Reports include many links to help you drill down to the information that you need. Mouse over items to see which ones might take you to more information about the item.

For example, in a typical reporting item, you can click the View More link to go to the summary report for that item.

You can also get to a detail report on a specific item by clicking the item in a summary report. For example, clicking Hypertext Transfer Protocol (HTTP) in the applications summary report takes you to the applications detail report for HTTP.

Changing the Report Time Range

License: Any

When you view a report, you can change the time range that defines the information to include in the report using the Time Range list. The time range list appears at the top of each report, and allows you to select predefined time ranges, such as the last hour or week, or to define a custom time range with specific start and end times. The time range you select is carried over to any other report that you view until you change the selection.

Reports automatically update every 10 minutes.

The following table explains the time range options.

Table 41-1 Time Ranges for reports

Time Range
Data Returned In

Last 30 minutes

30 complete minutes in five minute intervals, plus up to five additional minutes.

Last hour

60 complete minutes in five minute intervals, plus up to five additional minutes.

Last 24 hours

One hour intervals for the last 24 hours rounded to the previous hour boundary. For example, if the current time is 13:45, the Last 24 Hour period is from 13:00 yesterday to 13:00 today.

Last 7 days

One hour intervals for the last seven days rounded to the previous hour boundary.

Last 30 days

One day intervals for the last 30 days starting from the previous midnight.

Custom Range

The time range you define. Edit boxes are displayed for start date, start time, end date, and end time; click in each box and select the desired value. Click Apply to update the report when you are finished.

When constructing a custom time range, you should align your range with the availability of data buckets. For ranges 7-31 days in the past, align your query on the hour. For older ranges, align them on the day; for ranges over a year, align them on the week.

Controlling the Data Displayed in Reports

License: Any

Overview and detail reports include several subordinate reports such as Top Policies and Web Categories. Each report panel includes controls that let you view different aspects of the data. You can use the following controls:

Transactions or Data Usage

Click these links to view charts based on the number of transactions or the amount of data in the transactions.

All, Denied, Allowed

The unlabeled drop-down list in the upper right of each report includes these options. Use them to change whether you see denied connections only, allowed connections only, or all connections whether denied or allowed.

View More

Click the View More link to go to the report for the item you are viewing. For example, clicking View More in the Web Categories chart of the Destinations report takes you to the Web Categories report. If you are viewing the report in a detailed report, you go to the detailed Web Categories report for the item you are viewing details about.

Understanding Report Columns

License: Any

Reports typically contain one or more tables to present information in addition to the information displayed in graphical format.
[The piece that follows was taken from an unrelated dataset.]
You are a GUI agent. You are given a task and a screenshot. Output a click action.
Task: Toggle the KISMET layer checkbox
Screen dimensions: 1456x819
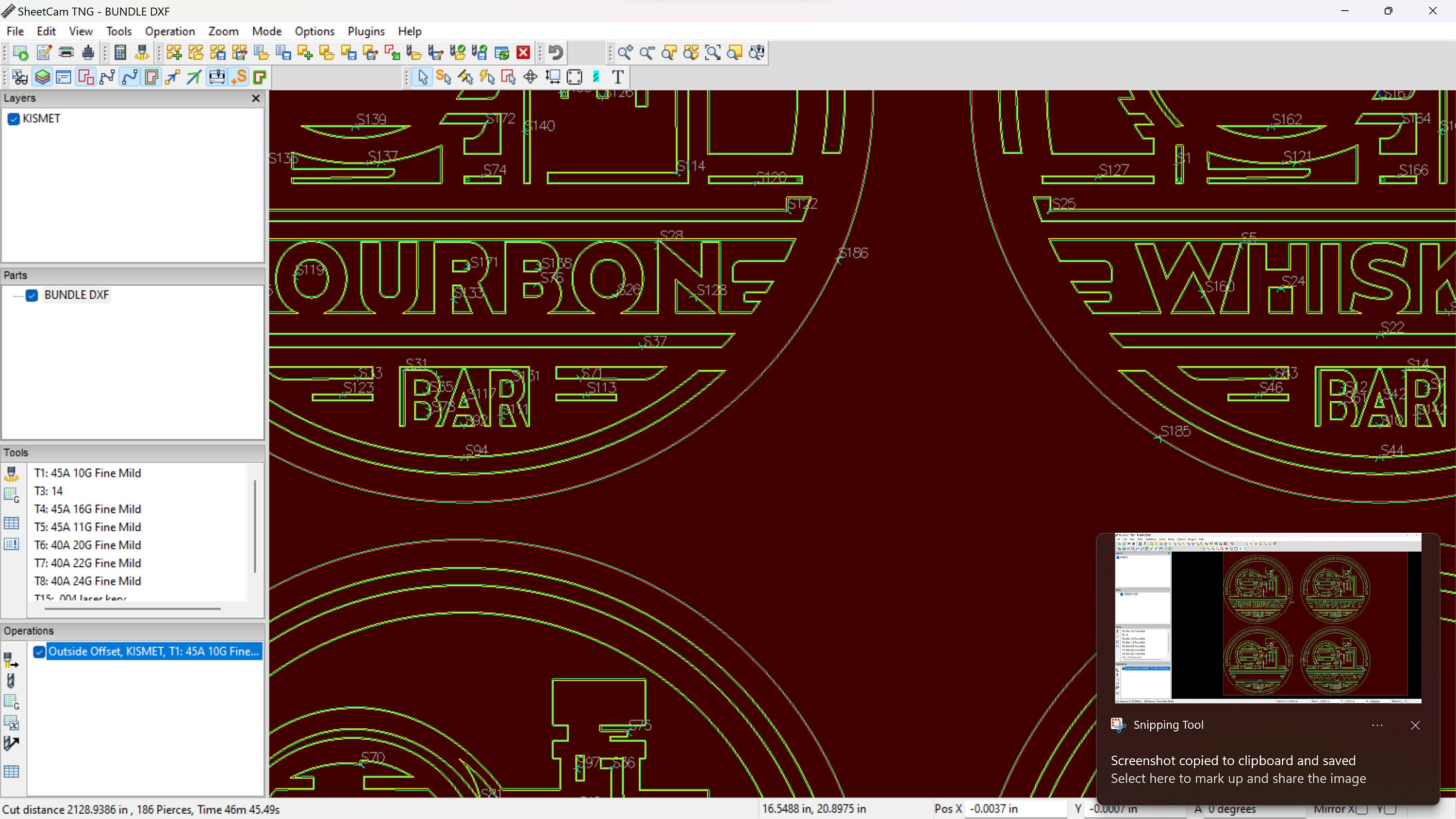click(x=13, y=119)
  • The meaning of many columns is modified by the report in which they are included. For example, the transactions column shows the number of transactions for the type of item reported on. You can also toggle the values between raw numbers and as a percentage of the total reported raw values for the item by clicking Values or Percentages.
  • You can change the sort order of the columns by clicking the column heading.
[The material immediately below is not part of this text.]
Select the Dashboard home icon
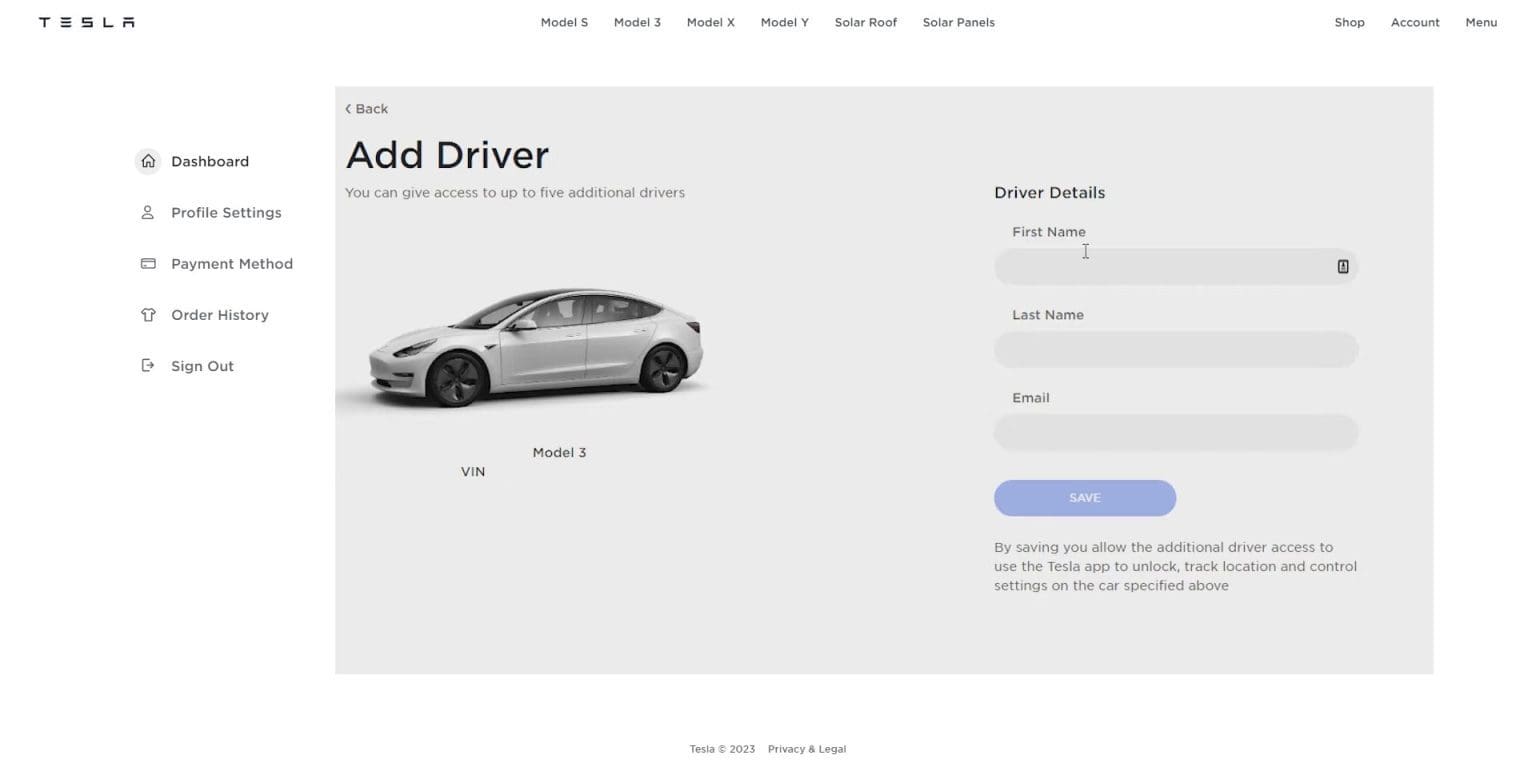This screenshot has height=783, width=1536. (148, 161)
The following table explains the standard columns that you can find in the various reports.

Table 41-2 Report Columns

Column
Description

Transactions

The total number of transactions for the reported item.

Transactions allowed

The number of transactions that were allowed for the reported item.

Transactions denied

The number of transactions that were blocked (based on policy) for the reported item.

Total bytes

The sum of bytes sent and received for the reported item.

Bytes received

The number of bytes received for the reported item.

Total Bytes Sent

The number of bytes sent for the reported item.